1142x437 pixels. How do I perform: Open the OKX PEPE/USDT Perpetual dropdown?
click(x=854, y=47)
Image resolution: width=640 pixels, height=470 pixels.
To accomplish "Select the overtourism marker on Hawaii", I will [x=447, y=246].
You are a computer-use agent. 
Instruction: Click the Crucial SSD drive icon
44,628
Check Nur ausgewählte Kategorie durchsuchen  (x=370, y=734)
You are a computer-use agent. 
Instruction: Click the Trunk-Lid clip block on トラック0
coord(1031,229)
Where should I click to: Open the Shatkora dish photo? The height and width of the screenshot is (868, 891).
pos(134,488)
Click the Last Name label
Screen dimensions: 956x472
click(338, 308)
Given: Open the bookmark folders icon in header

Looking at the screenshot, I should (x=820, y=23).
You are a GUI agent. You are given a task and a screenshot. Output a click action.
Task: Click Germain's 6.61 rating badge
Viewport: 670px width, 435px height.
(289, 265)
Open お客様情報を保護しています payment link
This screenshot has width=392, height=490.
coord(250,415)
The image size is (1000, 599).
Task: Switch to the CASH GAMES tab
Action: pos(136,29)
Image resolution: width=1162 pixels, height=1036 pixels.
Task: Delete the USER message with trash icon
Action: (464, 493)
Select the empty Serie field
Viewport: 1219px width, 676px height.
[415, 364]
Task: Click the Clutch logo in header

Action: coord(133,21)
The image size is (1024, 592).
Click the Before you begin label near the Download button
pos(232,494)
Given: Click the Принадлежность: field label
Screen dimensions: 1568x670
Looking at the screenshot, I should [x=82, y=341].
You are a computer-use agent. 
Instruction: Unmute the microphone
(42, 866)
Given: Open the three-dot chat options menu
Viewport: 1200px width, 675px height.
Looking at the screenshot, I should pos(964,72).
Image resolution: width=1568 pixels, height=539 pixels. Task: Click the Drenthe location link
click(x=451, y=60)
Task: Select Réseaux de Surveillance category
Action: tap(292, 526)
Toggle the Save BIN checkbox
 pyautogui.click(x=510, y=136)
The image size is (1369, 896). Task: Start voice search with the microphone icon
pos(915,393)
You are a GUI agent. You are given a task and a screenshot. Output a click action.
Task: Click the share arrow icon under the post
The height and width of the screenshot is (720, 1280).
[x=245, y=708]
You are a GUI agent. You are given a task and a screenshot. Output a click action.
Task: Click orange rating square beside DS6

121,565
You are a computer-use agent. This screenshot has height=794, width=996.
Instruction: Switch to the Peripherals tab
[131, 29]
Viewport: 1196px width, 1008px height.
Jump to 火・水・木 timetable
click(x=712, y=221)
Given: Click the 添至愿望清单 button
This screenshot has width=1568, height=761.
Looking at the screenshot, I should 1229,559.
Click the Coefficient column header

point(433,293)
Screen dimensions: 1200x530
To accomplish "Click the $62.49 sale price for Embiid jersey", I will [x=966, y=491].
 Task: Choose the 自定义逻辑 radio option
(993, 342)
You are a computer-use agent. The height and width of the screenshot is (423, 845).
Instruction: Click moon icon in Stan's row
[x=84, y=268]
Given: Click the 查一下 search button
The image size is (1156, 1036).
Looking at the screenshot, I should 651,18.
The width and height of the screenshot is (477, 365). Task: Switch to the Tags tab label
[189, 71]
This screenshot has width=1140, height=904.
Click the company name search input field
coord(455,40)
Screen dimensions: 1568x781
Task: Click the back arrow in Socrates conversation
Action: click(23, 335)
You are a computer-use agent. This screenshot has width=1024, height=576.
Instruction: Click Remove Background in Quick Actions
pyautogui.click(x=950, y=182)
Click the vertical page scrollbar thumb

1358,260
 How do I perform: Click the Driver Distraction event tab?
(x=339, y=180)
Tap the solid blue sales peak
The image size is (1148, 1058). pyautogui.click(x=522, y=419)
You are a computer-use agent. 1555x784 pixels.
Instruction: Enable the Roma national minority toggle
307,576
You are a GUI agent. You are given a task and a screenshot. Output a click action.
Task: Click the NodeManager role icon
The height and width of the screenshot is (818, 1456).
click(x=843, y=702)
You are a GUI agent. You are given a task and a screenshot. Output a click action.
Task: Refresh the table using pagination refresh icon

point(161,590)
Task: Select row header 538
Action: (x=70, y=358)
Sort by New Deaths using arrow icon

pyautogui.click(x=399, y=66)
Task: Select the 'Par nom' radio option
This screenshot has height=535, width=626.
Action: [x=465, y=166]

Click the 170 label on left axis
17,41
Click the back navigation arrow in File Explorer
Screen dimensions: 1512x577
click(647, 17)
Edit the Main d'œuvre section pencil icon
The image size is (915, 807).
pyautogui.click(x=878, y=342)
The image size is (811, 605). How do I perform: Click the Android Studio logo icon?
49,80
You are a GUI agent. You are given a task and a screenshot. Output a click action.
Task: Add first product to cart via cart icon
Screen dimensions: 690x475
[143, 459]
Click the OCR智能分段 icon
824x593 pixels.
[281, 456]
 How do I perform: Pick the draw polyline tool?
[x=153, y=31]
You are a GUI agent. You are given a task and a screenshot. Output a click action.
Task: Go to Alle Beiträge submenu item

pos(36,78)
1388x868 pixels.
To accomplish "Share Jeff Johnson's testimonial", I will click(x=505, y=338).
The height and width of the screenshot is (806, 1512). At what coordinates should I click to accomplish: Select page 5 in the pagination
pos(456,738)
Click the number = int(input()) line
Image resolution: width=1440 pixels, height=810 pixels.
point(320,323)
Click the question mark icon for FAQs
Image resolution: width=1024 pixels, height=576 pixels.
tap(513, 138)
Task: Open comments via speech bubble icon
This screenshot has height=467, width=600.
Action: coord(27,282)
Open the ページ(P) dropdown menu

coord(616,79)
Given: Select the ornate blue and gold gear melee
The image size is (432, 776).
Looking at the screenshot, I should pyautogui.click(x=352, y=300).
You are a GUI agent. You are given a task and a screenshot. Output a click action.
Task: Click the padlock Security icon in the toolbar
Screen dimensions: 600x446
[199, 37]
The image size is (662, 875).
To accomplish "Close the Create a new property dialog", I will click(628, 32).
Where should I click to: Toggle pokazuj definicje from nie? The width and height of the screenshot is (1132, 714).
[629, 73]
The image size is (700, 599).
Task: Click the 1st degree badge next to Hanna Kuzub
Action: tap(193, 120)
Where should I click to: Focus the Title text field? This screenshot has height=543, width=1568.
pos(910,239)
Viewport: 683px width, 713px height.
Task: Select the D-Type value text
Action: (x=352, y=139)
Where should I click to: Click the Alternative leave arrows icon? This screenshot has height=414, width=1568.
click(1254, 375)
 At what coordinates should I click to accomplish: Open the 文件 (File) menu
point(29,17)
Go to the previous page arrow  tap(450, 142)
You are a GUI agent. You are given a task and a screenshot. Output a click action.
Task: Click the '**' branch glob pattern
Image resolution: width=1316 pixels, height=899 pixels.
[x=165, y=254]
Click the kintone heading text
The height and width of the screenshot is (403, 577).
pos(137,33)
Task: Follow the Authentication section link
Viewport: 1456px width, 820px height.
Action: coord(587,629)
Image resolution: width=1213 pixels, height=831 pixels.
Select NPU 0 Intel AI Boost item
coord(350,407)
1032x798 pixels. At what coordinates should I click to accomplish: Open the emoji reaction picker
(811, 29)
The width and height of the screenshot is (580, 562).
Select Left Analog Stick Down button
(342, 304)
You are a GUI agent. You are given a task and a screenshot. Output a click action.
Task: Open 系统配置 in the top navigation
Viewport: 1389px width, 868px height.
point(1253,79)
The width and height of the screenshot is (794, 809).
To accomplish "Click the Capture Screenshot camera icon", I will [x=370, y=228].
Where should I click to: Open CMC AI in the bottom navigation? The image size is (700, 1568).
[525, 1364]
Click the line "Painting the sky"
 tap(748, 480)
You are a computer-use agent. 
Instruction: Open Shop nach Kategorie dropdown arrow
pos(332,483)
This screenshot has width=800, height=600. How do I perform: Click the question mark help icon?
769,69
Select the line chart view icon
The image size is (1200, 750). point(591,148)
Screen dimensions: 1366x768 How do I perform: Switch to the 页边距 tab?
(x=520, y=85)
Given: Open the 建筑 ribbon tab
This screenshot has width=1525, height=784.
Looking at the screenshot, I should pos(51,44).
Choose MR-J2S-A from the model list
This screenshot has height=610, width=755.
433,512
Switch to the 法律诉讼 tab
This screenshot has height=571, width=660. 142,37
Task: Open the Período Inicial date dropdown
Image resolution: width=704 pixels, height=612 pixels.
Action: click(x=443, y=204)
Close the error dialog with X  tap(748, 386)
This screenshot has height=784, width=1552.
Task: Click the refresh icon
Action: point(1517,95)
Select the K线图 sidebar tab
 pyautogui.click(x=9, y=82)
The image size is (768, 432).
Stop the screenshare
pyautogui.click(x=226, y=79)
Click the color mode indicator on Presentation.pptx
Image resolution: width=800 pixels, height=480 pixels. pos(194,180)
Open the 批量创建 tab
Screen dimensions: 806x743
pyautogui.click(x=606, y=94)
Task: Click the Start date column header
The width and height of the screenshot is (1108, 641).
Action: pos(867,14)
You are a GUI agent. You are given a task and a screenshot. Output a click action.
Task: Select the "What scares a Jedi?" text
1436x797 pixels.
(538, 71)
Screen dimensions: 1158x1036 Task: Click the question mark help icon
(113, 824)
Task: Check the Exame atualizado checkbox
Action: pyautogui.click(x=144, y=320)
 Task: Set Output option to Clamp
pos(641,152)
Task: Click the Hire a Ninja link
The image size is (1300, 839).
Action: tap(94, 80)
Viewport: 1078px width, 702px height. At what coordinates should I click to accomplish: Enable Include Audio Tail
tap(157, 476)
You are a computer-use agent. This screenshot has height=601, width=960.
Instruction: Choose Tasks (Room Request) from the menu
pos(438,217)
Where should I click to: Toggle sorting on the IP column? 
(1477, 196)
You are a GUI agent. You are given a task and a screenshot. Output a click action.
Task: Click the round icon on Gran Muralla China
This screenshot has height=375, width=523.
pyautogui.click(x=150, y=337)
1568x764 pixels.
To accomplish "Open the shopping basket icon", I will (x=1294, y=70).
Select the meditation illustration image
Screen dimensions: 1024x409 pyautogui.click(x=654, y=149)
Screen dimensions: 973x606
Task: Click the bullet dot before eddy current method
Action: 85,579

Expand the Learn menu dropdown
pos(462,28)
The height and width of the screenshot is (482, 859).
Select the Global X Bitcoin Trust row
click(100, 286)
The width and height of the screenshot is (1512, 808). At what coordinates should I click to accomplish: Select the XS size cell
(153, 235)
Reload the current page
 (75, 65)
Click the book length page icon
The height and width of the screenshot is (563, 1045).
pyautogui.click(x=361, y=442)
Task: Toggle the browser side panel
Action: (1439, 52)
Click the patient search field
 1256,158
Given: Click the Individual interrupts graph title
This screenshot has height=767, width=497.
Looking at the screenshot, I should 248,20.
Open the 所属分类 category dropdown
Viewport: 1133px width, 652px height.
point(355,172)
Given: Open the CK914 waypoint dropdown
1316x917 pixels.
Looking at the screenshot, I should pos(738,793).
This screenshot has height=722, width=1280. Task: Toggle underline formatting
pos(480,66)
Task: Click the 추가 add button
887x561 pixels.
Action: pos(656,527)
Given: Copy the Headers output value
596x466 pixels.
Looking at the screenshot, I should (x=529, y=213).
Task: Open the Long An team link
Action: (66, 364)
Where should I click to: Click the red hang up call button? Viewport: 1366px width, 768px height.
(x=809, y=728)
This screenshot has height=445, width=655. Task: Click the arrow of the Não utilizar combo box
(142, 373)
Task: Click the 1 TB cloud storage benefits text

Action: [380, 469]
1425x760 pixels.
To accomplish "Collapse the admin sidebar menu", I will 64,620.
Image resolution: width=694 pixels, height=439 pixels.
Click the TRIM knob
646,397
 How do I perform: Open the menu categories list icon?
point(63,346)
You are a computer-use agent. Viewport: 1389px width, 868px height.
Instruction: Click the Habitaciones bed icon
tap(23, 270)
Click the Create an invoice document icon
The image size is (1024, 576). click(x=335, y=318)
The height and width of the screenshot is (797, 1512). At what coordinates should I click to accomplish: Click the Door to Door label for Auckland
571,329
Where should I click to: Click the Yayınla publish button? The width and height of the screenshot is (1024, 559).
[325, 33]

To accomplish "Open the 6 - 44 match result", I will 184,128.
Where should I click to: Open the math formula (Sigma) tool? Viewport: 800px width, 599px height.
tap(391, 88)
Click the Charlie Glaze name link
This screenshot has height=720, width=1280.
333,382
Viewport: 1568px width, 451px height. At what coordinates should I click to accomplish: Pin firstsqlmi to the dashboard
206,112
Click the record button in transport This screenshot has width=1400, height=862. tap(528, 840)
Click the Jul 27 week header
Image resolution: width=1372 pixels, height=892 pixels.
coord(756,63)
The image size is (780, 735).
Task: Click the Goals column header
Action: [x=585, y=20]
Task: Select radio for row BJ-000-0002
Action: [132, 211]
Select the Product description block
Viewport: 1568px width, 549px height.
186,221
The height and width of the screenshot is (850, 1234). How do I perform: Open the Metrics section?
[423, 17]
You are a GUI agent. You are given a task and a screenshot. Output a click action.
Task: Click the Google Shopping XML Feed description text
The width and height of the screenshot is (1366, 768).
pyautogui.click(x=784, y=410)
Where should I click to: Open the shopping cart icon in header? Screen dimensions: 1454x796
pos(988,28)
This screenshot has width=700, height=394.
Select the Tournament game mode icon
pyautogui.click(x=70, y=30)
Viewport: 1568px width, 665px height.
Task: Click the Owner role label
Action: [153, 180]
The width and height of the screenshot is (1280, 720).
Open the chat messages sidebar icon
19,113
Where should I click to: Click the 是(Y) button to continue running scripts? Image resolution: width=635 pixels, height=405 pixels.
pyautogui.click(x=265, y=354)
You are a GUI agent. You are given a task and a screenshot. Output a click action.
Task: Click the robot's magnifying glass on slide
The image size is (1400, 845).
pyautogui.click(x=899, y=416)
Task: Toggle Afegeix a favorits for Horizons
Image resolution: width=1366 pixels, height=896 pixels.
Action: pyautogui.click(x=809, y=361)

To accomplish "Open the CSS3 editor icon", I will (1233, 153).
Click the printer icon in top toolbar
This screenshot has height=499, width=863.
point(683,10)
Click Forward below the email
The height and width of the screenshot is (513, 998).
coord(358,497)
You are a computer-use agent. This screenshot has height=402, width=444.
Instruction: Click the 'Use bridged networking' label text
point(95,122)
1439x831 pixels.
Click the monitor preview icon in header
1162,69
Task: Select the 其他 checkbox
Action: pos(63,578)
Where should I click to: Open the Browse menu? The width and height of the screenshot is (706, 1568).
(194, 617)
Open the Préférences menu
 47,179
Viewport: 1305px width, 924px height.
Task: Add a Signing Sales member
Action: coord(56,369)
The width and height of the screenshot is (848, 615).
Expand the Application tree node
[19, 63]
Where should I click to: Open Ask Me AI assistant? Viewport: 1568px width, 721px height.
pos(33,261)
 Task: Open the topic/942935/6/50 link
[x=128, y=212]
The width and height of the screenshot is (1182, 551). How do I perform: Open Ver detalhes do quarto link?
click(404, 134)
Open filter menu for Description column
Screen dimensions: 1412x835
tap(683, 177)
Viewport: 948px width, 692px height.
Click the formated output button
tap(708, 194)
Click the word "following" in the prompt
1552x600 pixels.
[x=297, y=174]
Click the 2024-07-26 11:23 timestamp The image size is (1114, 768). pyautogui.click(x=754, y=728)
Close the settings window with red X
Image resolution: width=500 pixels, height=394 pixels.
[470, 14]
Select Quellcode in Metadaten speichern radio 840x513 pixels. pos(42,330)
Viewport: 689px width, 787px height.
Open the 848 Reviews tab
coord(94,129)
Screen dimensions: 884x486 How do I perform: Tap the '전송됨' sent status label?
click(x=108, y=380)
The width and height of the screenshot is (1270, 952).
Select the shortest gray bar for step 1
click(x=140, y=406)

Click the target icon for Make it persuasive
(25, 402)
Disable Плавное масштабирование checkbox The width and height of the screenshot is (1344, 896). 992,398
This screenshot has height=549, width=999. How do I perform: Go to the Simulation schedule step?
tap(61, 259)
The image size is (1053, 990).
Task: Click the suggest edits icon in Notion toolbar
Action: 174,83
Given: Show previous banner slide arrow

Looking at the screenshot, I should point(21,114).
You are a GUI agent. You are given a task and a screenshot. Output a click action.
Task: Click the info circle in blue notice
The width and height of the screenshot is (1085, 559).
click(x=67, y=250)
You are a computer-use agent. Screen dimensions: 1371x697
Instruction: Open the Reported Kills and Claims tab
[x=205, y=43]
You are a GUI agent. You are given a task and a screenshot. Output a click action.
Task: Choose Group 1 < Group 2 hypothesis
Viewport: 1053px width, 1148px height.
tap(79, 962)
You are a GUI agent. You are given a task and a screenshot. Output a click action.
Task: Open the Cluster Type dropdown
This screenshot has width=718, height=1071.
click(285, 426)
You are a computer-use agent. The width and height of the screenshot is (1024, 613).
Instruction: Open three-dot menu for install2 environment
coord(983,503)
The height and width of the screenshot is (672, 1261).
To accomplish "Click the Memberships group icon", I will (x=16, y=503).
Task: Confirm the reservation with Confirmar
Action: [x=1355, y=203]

*-*-*

• _Exercise details_
From the records above, extract exactly and only the lines that begin at the line with "Task: Select the 'Par nom' radio option" and stop after the line with "Task: Add first product to cart via cart icon".

• _Exercise solution_
Task: Select the 'Par nom' radio option
This screenshot has height=535, width=626.
Action: [x=465, y=166]

Click the 170 label on left axis
17,41
Click the back navigation arrow in File Explorer
Screen dimensions: 1512x577
click(647, 17)
Edit the Main d'œuvre section pencil icon
The image size is (915, 807).
pyautogui.click(x=878, y=342)
The image size is (811, 605). How do I perform: Click the Android Studio logo icon?
49,80
You are a GUI agent. You are given a task and a screenshot. Output a click action.
Task: Add first product to cart via cart icon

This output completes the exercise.